SUPPLIED MATERIAL.
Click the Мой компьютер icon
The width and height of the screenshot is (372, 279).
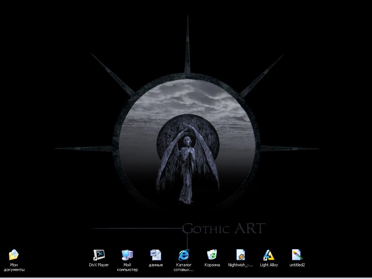point(127,255)
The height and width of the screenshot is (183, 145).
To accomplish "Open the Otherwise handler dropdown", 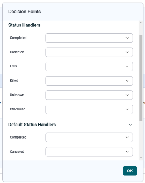I will pos(89,109).
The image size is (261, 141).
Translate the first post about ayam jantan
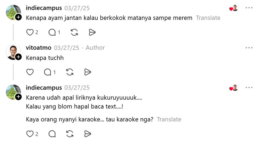(x=208, y=18)
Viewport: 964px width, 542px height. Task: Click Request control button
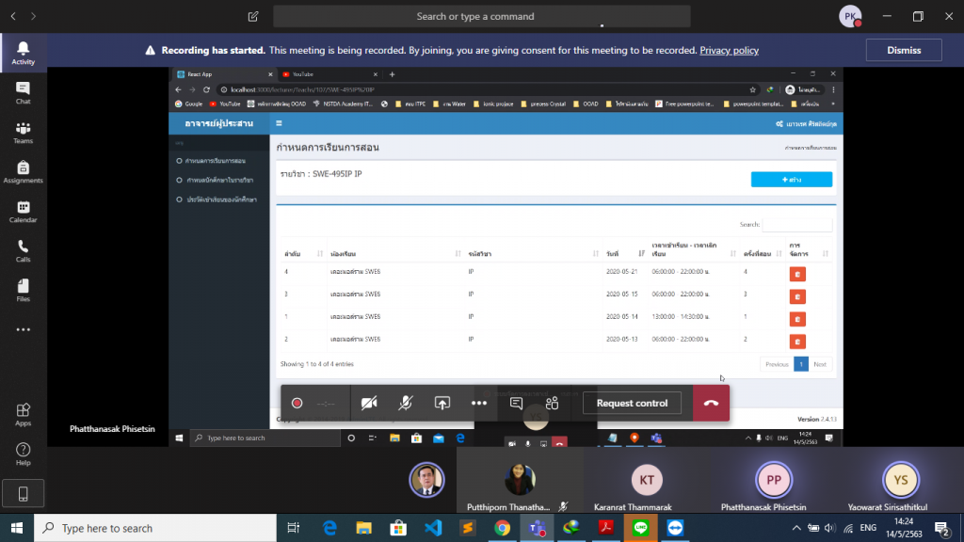click(632, 403)
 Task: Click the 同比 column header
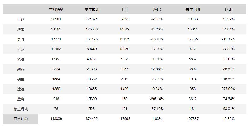click(x=228, y=9)
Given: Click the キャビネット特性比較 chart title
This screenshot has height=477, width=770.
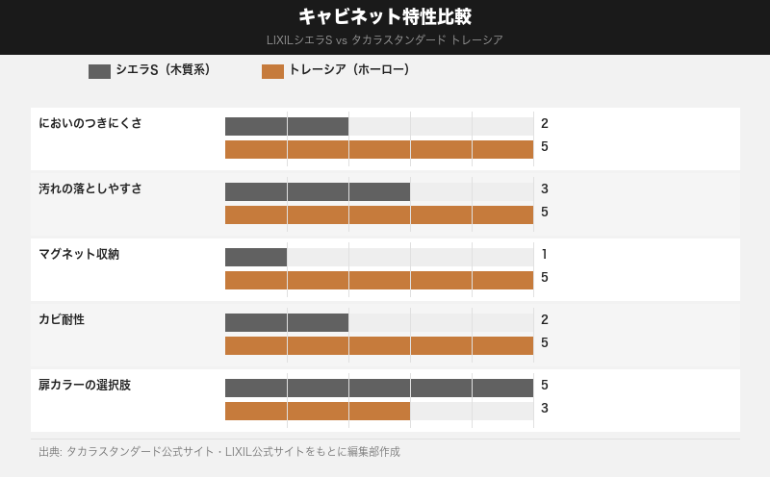Looking at the screenshot, I should [x=385, y=17].
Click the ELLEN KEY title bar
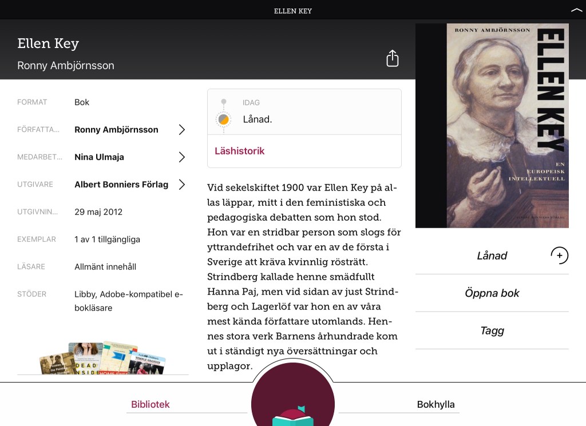Screen dimensions: 586x426 pos(293,11)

EXERCISE DIRECTIONS. The output must start at the line holding "The image size is (261, 141).", end at the last line of the listing above, and show each line exactly; please omit all pictures.

RESULT.
The image size is (261, 141).
Translate the first post about ayam jantan
(x=208, y=18)
Viewport: 964px width, 542px height. Task: Click Request control button
click(632, 403)
 Task: Click the 同比 column header
click(x=228, y=9)
Given: Click the キャビネット特性比較 chart title
This screenshot has height=477, width=770.
Looking at the screenshot, I should [x=385, y=17].
Click the ELLEN KEY title bar
Screen dimensions: 586x426 pos(293,11)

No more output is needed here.